• _Your objective_:
Pictures do not belong in the copy; print every entry exactly as it stands.

───── Source data

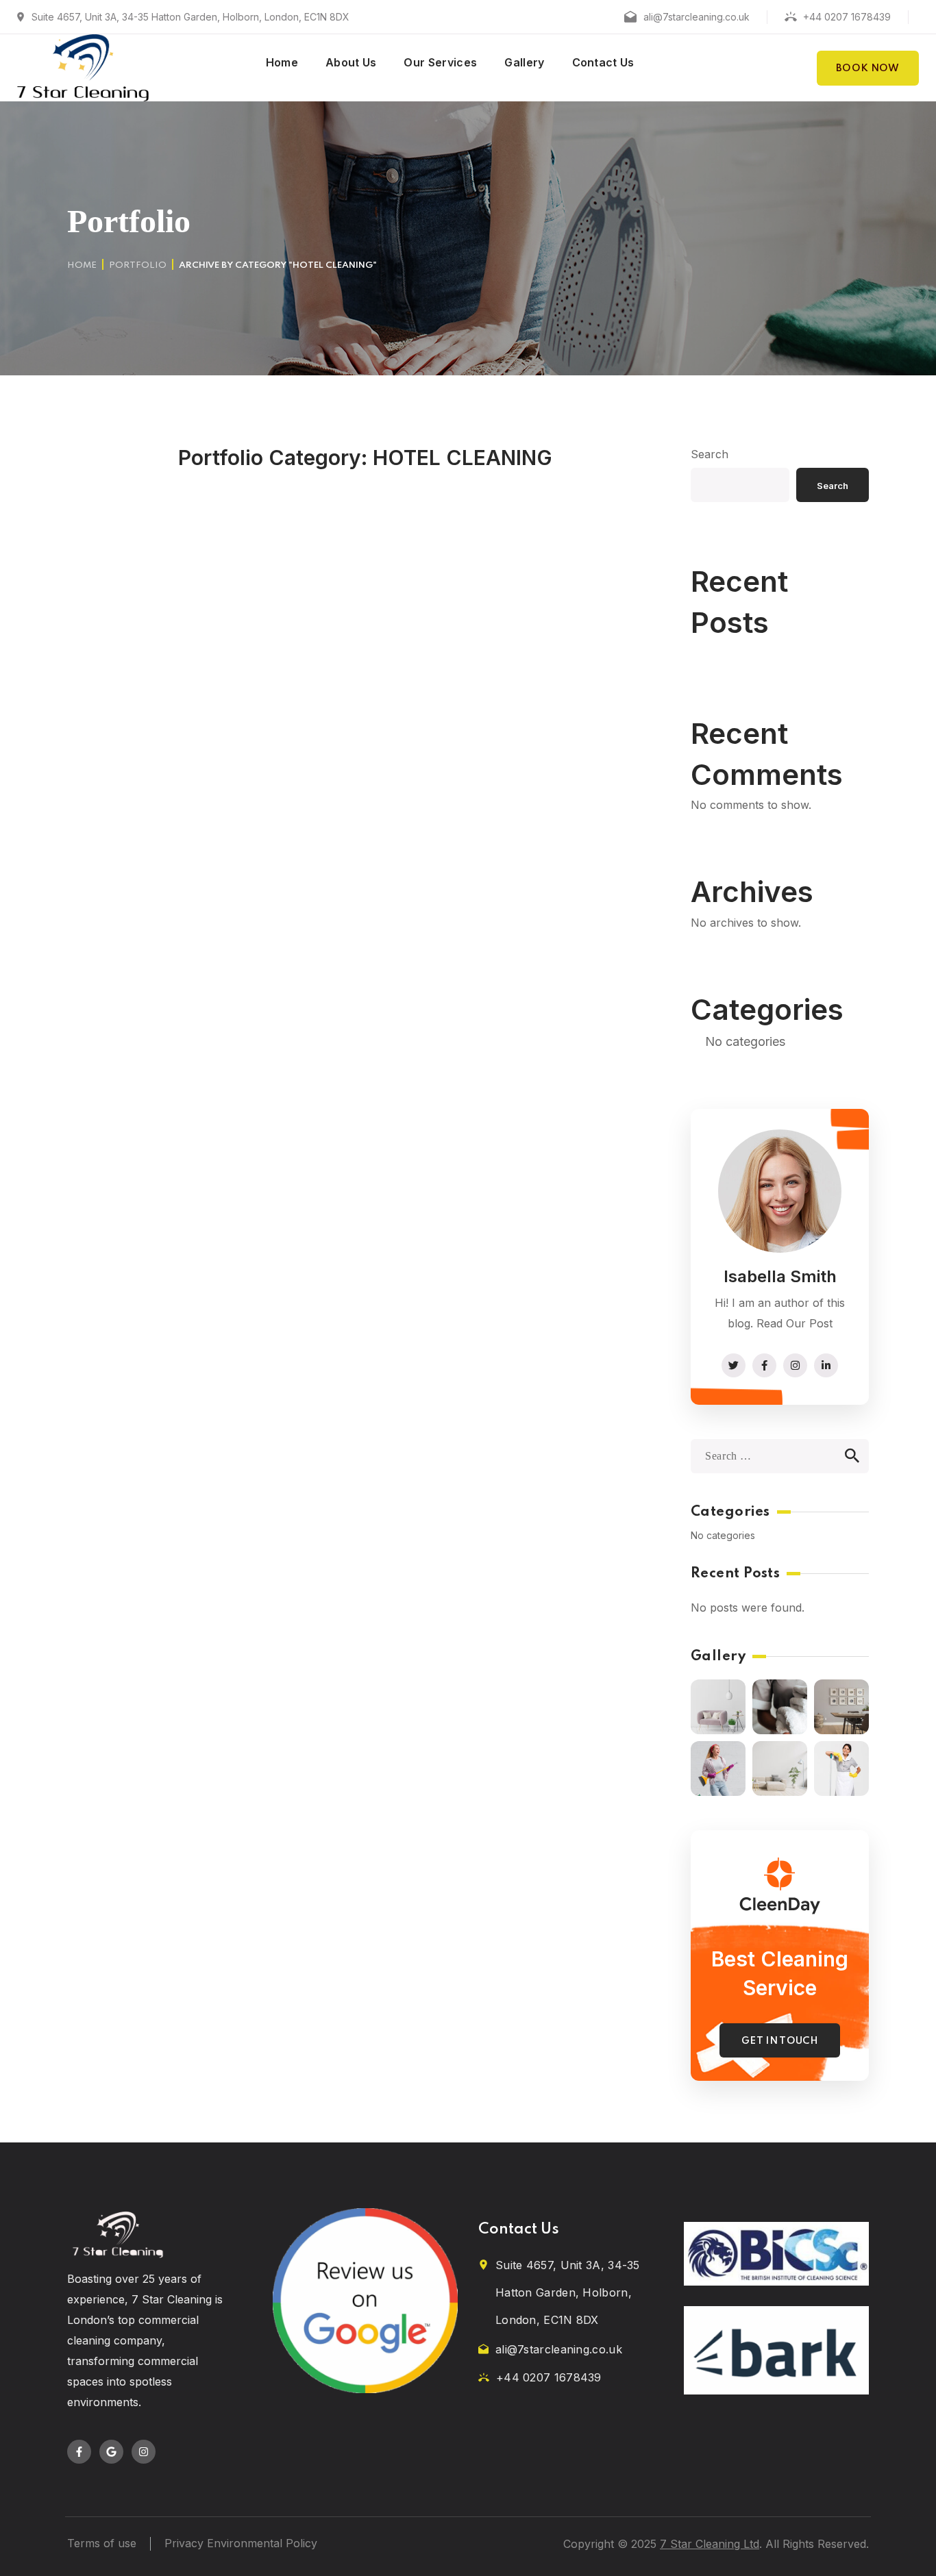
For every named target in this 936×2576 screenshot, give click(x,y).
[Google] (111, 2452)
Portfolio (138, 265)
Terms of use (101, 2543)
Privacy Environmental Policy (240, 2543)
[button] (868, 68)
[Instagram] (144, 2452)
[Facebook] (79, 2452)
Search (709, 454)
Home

──────────

• _Written response_:
For every named target in this 936×2576 screenshot, give click(x,y).
[Google] (111, 2452)
Portfolio (138, 265)
Terms of use (101, 2543)
Privacy Environmental Policy (240, 2543)
[button] (868, 68)
[Instagram] (144, 2452)
[Facebook] (79, 2452)
Search (709, 454)
Home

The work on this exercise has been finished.